Extract provided
V A N E S S A

W o m e n’ s   S t r e n g t h   &   P h y s i q u e   S p e c i a l i s t

Let's get personal..

I am a travel junkie, foodie, low class photographer (as you might see), active in the feminist and body-positivity movement and a terribly passionate coach!

I’ve been lucky enough to be in this business for more than 3 years now, helping dozens of women feeling incredibly confident in their bodies and stronger in their minds. 

And no I’m not talking about the time of a summer break.. the changes I make in people are there to last a lifetime.

IF I DID IT, YOU CAN do it TOO!

We tend to compare our beginning of the journey to someone else’s ending. And that is especially true with coaches. The truth is that everyone has to start somewhere. 

My journey in particular has been really long and difficult.
I’m not genetically gifted in terms of where I store fat or gain muscle and I didn’t have the luck to find a good coach early on.

But I’m really grateful of that because it gave the the knowledge and experience to become my own coach and be able to help ANY woman who desires to change her body or fitness for the best – whatever that might look like for her –

MY FITNESS JOURNEY

Let's go reeeal back

  • 2004
My weight was always a problem.
At school I was the unfit, fat kid that was bullied for being overweight.
Even when I ended up losing a bit of weight, the feeling of ''I need to be skinny for people to like me'' stayed with me for a long time.
2004
2008

My Eating Disorder

  • 2008
I started becoming more self-aware of what I was eating, (I realised chocolate bars weren't the best lunch option) and soon I saw the first pounds going off.

Extracted information
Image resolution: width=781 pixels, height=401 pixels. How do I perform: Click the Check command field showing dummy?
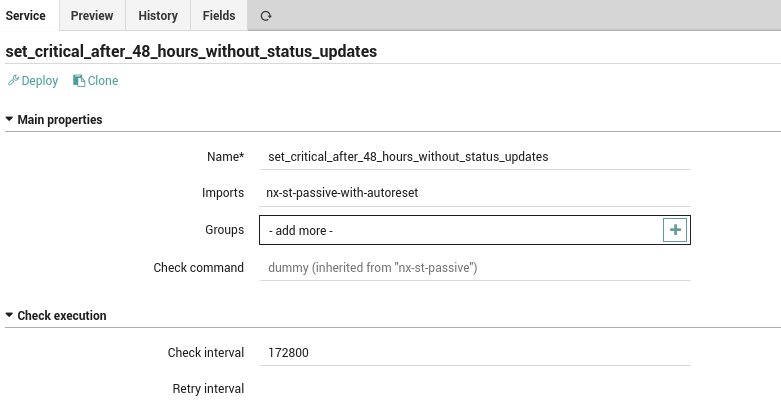point(475,267)
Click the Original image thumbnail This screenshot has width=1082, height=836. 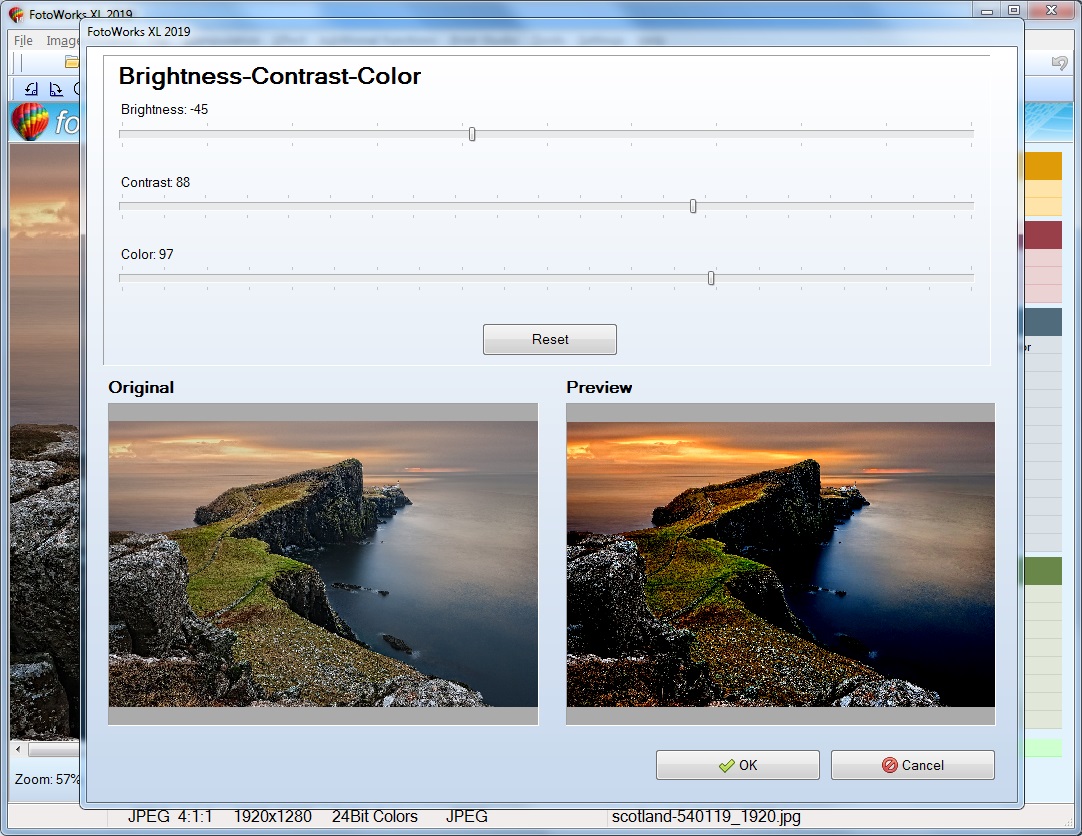coord(322,563)
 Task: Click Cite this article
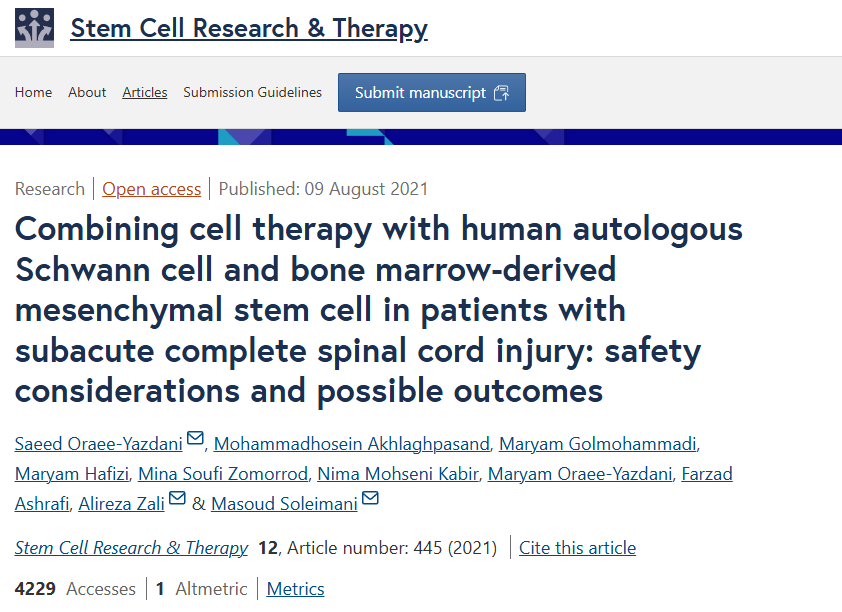point(577,547)
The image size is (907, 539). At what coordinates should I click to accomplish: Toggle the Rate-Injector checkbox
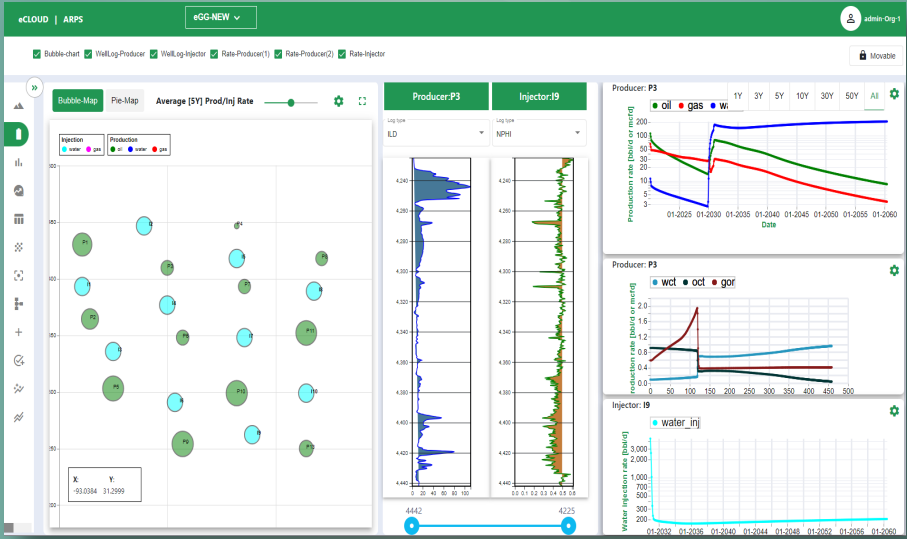click(x=342, y=54)
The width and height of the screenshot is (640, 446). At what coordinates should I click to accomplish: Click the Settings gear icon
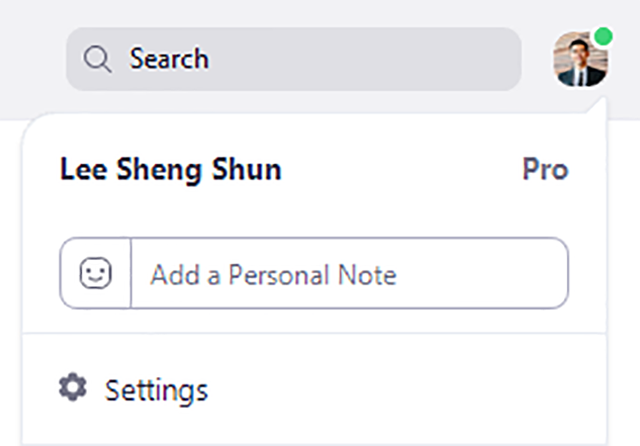pos(72,387)
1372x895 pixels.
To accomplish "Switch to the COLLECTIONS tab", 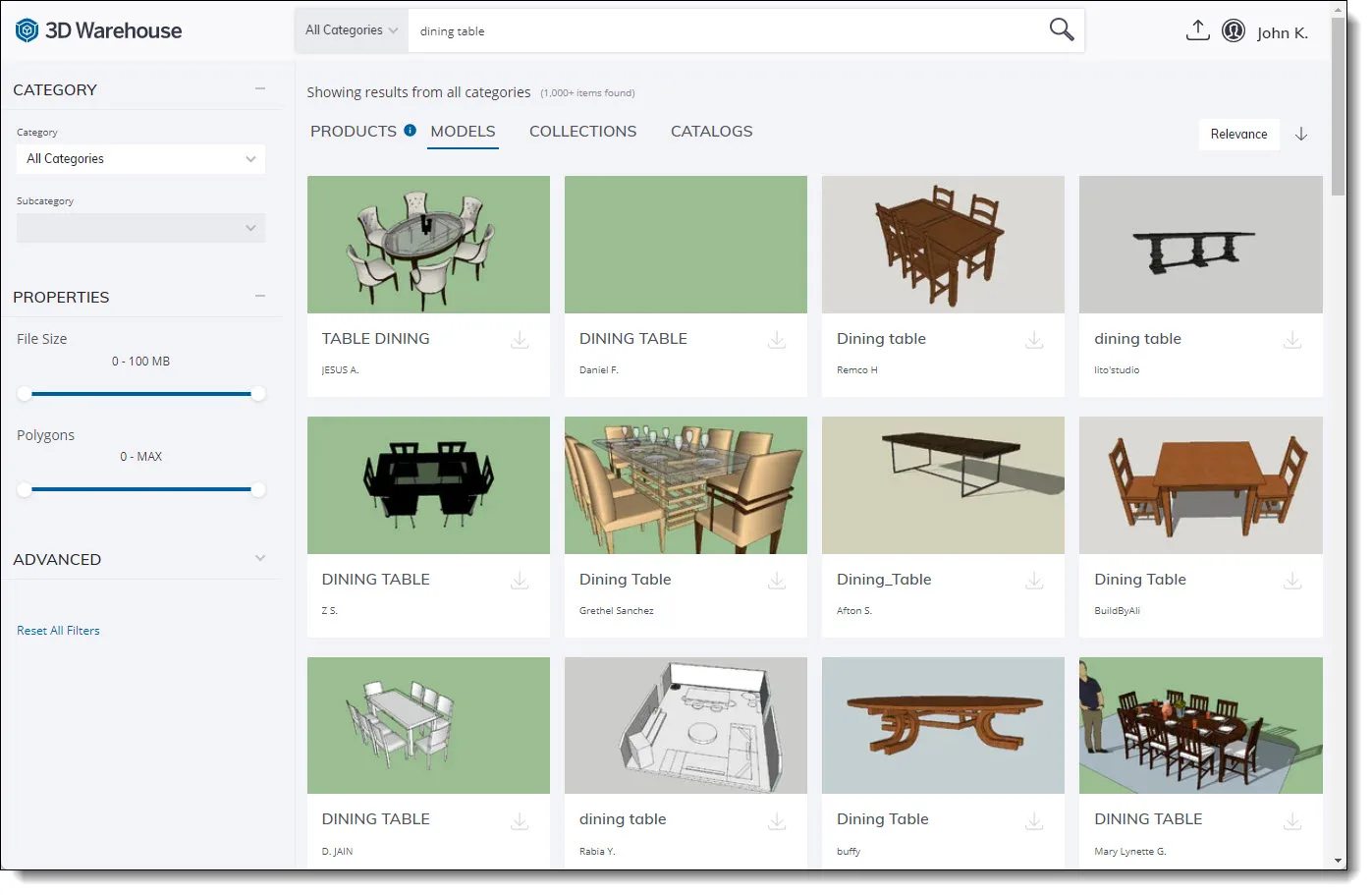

Activity
From the coaching page, list every self-description in the sentence that begins "I am a travel junkie". The records are separate material, unrelated to the coaching page.

Result of the task
- travel junkie
- foodie
- low class photographer
- active in the feminist and body-positivity movement
- terribly passionate coach